> **TEXT SECTION**:
>> Begin

Search code examples
rgtsummary

Is there a way to create a tbl_strata using a svydesign object and tbl_svysummary?


I'm trying to create a stratified table using a categorial variable ("DOMINIO") in the argument "strata" and another categorical ("P601A") in the argument "by", then I use three numerical variables ("I601B2", "I601D2" and "I601Z2") in argument "include". I want to use a svydesign object since I want the output to be weighted. Nontheless, it just won't work and I'm not really sure why.

#Reading the data
load(url("https://github.com/cesarpoggi/PRUEBA/blob/main/PRUEBA_STACKOVERFLOW.rda?raw=true"))

#Setting the survey object
dessin2<- svydesign(id = ~1, 
                  data = PANxFAM,
                  weight = ~FACTOR07)

#Creating stratified table
tbl <- dessin2 %>% tbl_strata(
strata = DOMINIO,
.tbl_fun = ~ .x %>% tbl_svysummary(
    by = P601A,
    include = c(I601B2, I601D2, I601Z2)))

>> End

> **SOURCE EXCERPT**:
>> Begin

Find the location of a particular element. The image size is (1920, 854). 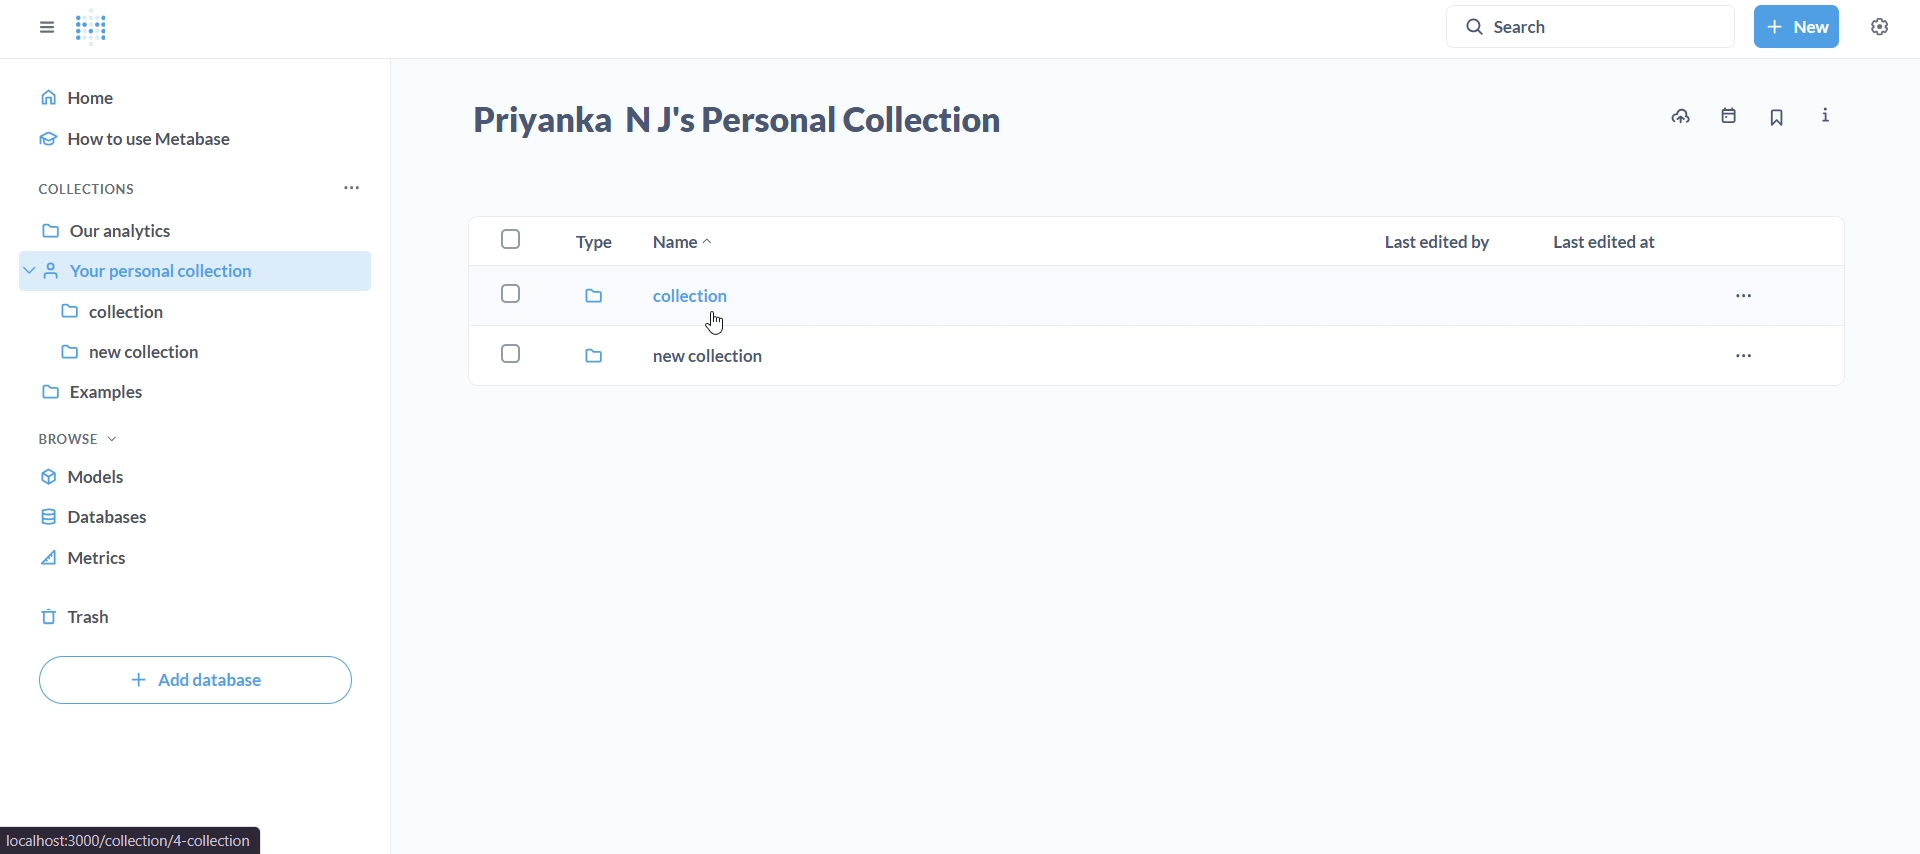

Collection is located at coordinates (1142, 298).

>> End

> **INSTRUCTIONS**:
- a) In the gtsummary question, why does the asker want to use a svydesign object?
- b) Reproduce the gtsummary question between "#Creating stratified table" and "c(I601B2, I601D2, I601Z2)))", inclusive.

> **ANSWER LIST**:
- a) They want the output to be weighted.

- b)
#Creating stratified table
tbl <- dessin2 %>% tbl_strata(
strata = DOMINIO,
.tbl_fun = ~ .x %>% tbl_svysummary(
    by = P601A,
    include = c(I601B2, I601D2, I601Z2)))